Türkiye, kişi başına yılda yaklaşık 200 kilogram ekmek tüketimiyle dünyada ilk sırada yer aldı. Dünya Bankası verilerine göre Avrupa ülkelerinde bu rakam 50 kilograma kadar düşerken, Türkiye’de ekmek tüketiminin bu denli yüksek olması bir beslenme alışkanlığından çok derinleşen yoksulluğun ve alım gücündeki çöküşün göstergesi olarak öne çıkıyor. Artan gıda fiyatları ve eriyen ücretler nedeniyle milyonlarca kişi için ekmek artık sofranın tamamı haline gelirken; et, süt, balık, sebze ve meyve gibi temel besinler ayda bir alınabilen “lüks” ürünlere dönüştü. Uzmanlara göre tablo, yanlış ekonomi politikalarının halkı doymak için değil, aç kalmamak için ekmek yemeye mahkûm ettiğini ortaya koyuyor.

‘Tek besinimiz ekmek’
Türkiye’de son yıllarda izlenen yanlış ekonomi politikalarının, yüksek enflasyon, artan işsizlik ve üretimdeki gerileme, toplumun özellikle alt ve orta gelir gruplarını giderek daha kırılgan hale getirdiğini belirten Ekonomist Prof. Dr. Hüsnü Erkan, “Orta sınıf yoksulluğa doğru gerilerken, yoksul kesimler daha da yoksullaştı. Gelir dağılımındaki adaletsizlik belirgin şekilde arttı; gelirin önemli bir bölümü en üst kesimde toplanırken toplumun büyük kısmı giderek küçülen bir payla yaşam mücadelesi vermeye başladı. Et, süt ve diğer protein kaynakları lüks hale gelirken ekmek, çoğu aile için temel ve çoğu zaman tek güvenilir beslenme aracı haline geldi. Bu durumun bir başka boyutu da enflasyonun yarattığı ağır baskıdır. Fiyatlar yükseldikçe insanların sağlıklı gıdaya erişimi daha da zorlaşır; her ay sofrasından biraz daha protein eksilir, biraz daha sebze ve meyve çıkar, yerine ekmek ve ucuz karbonhidratlar eklenir” dedi.
‘Mesele ekonomi’
Bir dönem askıda ekmek uygulamalarının yaygınlaşmasının bile, toplumdaki yoksullaşmanın somut göstergesi olduğunu vurgulayan Prof.
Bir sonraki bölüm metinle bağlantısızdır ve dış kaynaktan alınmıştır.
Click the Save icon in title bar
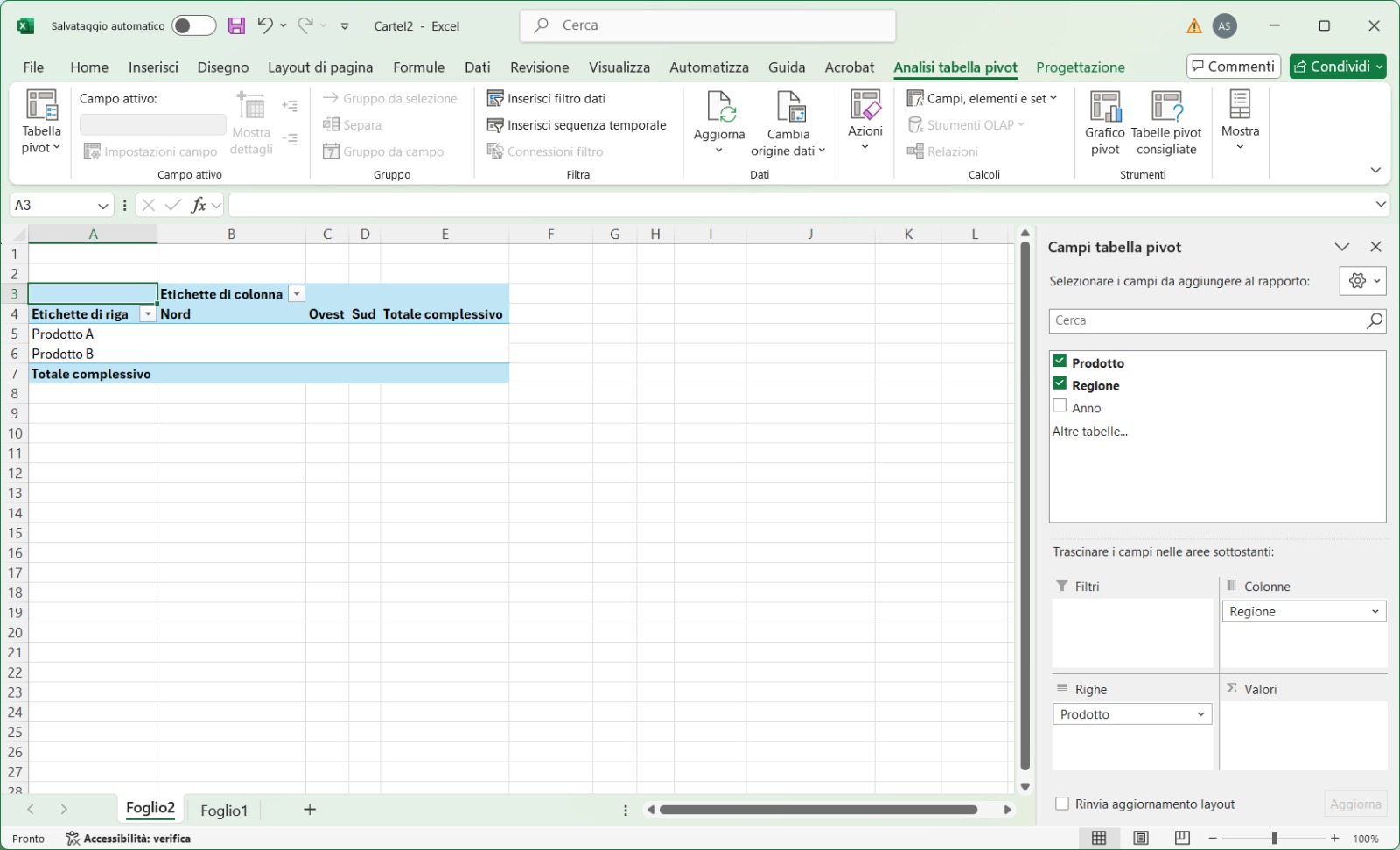The width and height of the screenshot is (1400, 850). click(x=236, y=25)
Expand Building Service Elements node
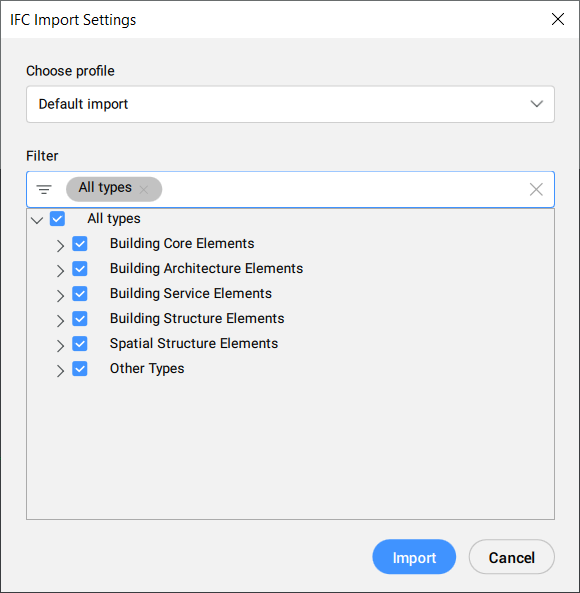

Dr. Erkan, “Yoksulluk arttıkça ekmek tüketimi zorunlu olarak yükseliyor, ekmek tüketimi arttıkça sağlıksız beslenme kalıcı hale geliyor. Bu durum hem bireysel sağlık hem de toplum sağlığı açısından ağır sonuçlar doğuruyor. Uzun vadede bu sadece bir beslenme sorunu değil, aynı zamanda sosyal, ekonomik ve hatta eğitimsel bir sorun olarak karşımıza çıkıyor. Dolayısıyla mesele yalnızca insanların neden bu kadar çok ekmek tükettiği değildir; asıl mesele, insanları ekmeğe mahkûm eden ekonomik koşullardır” ifadelerini kullandı.

‘5 kuruşun peşinde’
Yurttaşların indirim günlerini takip edip hangi ürün nerede daha uygun fiyatlı diye araştırdığını aktaran TMMOB Gıda Mühendisleri Odası Yönetim Kurulu Üyesi Uğur Toprak, “Halk ekmeklerin önünde uzun kuyruklarda çoğu zaman saatlerce bekliyor. Çünkü 5 kuruş dahi hane bütçesi için oldukça önemli. Pazarın kapanma saatlerine yakın alışverişe giden hatta ne yazık ki pazar toplandıktan sonra geride kalanları toplamak zorunda kalan yurttaşlarımızı da görüyoruz. Türkiye‘nin de içinde bulunduğu ülkelerin büyük bir kısmında, gelir dağılımındaki adaletsizlikler nedeniyle, açlık sınırında yaşayan insanların sayısı küçümsenmeyecek düzeyde. Yurttaş ne yazık ki beslenemiyor. Sadece karın doyuruyor. Dengeli bir beslenme yerine tek tip ve özellikle karbonhidrat ağırlıklı beslenme ilerleyen yıllarda başta obezite olmak üzere diyabet ve diğer hastalıklara neden olacak” şeklinde konuştu.

‘Gelişime de engel’
Ülkemizde maalesef ki pek çok hastalığın temelinde karbonhidrata dayalı beslenme yattığını aktaran Sağlık Emekçileri Sendikası (SES) İzmir 2 No'lu Şube Eş Başkanı Başak Edge Gürkan, bu beslenme şeklinin bir tercih değil yoksulluktan kaynaklı zorunluluk olduğunu kaydetti. Edge, “Okul çağında ki çocukların beslenmelerine aileler ya bir parça ekmek koyabiliyor ya da çocuklar tümgün okulda aç kalıyor. Eğitimcilerin çocuğun zeka gelişiminde beslenmenin önemine dikkat çeken birçok araştırması mevcut. Tek yönlü sadece ekmek ya da karbonhidratla beslenen çocukların gelişiminin yeterli olmadığı, öğrenme güçlüğü yaşadığı, sadece bilişsel değil fiziki açıdan da gelişimin eksik kaldığını söyleyebiliriz. Yetersiz beslenmenin ve açlık ile sınanan çocukların yarınlarda sağlık problemleri ile karşılaşması kaçınılmaz bir son” diye konuştu.